Objective: The mechanisms used by human lymphoproliferative diseases to invade locally and metastasize are thought to be similar to those developed by solid tumors, including cell proliferation and secretion of extracellular matrix-degrading enzymes following adhesion to extracellular matrix proteins. Hence, the ability of Namalwa (Burkitt's lymphoma), U266 (multiple myeloma), and CEM (T-cell lymphoblastic leukemia) cells to interact with the extracellular matrix components vitronectin and fibronectin was determined.

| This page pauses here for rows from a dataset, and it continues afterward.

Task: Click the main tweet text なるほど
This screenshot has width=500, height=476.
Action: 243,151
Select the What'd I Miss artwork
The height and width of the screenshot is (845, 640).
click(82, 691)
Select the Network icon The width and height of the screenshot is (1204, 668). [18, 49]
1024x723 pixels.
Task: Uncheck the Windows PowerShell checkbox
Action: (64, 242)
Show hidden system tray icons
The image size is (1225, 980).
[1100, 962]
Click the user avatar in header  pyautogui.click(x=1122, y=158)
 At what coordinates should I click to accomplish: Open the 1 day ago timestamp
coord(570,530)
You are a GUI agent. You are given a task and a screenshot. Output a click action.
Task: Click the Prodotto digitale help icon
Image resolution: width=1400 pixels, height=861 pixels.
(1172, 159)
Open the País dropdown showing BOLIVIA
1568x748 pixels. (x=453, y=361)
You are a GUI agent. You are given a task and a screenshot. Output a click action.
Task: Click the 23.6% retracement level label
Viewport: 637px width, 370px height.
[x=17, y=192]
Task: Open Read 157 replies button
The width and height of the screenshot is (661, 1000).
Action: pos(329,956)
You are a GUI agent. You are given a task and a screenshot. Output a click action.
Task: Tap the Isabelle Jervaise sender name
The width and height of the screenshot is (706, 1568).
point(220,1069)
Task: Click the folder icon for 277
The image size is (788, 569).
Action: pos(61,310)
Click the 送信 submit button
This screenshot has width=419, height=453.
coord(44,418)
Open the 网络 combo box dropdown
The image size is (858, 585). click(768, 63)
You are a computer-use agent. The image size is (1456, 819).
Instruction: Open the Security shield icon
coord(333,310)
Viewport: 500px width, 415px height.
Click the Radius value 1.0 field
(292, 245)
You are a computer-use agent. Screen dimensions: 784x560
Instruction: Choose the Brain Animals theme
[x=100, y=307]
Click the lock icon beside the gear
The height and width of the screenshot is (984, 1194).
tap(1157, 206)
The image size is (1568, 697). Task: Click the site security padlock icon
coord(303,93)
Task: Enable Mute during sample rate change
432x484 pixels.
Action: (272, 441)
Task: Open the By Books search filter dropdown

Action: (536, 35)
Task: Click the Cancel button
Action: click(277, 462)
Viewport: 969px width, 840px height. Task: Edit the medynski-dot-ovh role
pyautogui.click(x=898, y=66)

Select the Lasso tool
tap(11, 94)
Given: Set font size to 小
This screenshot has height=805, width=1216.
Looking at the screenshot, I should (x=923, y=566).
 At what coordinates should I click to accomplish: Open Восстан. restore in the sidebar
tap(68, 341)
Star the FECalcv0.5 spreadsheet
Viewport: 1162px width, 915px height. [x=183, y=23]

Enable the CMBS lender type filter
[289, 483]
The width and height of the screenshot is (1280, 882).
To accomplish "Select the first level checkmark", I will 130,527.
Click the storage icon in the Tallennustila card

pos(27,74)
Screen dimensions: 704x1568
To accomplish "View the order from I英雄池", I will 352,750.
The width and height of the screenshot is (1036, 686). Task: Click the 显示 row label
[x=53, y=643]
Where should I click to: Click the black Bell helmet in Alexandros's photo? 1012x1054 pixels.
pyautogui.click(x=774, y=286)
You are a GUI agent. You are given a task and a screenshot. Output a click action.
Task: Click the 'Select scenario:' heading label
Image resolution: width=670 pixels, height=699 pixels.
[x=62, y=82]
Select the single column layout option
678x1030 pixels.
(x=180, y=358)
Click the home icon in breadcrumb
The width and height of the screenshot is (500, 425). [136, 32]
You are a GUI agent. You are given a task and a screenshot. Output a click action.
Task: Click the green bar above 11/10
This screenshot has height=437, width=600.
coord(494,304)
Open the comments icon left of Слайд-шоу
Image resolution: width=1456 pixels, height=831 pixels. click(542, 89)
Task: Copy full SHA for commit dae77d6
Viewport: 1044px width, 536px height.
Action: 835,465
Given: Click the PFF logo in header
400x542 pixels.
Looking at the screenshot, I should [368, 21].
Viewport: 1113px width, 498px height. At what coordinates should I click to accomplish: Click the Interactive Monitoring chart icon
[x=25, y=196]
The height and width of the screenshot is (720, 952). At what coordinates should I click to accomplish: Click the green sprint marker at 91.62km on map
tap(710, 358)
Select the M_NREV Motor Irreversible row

Fresh bone marrow plasma cells from patients with multiple myeloma also were studied.
Materials and methods: Engagement of alpha(v)beta(3) integrin, formation and protein composition of focal adhesion contacts on the cell surface, phosphorylation of several signal transduction proteins in the contacts, cell proliferation, and enzyme secretion were studied following adhesion to vitronectin and fibronectin.
Results: All three lines adhered to immobilized vitronectin and fibronectin. Adhesion was fully prevented by neutralizing monoclonal anti-alpha(v)beta(3) integrin antibody. Integrin engagement caused the formation of phosphorylated pp60(src)/focal adhesion kinase complexes and the aggregation of focal adhesion plaques containing the beta(3) integrin subunit, the cytoskeletal proteins vinculin, cortactin, and paxillin, the tyrosine kinases focal adhesion kinase and pp60(src), the adapter protein Grb-2, and the mitogen-activated protein kinase ERK-2. Free and immobilized vitronectin and fibronectin stimulated the proliferation of cells under serum-free conditions and the production and release of urokinase-type plasminogen activator, and increased the release of the activated forms of matrix metalloproteinase-2 and matrix metalloproteinase-9 in an alpha(v)beta(3) integrin-dependent manner. Similar results were obtained in myeloma plasma cells.
Conclusions: The demonstrated ability of lymphoid tumor cells to interact with the extracellular matrix components vitronectin and fibronectin via alpha(v)beta(3) integrin can be interpreted as evidence of a novel mechanism for their invasion and spreading. This interaction allows them to adhere to the substratum and enhances their proliferation and protease secretion.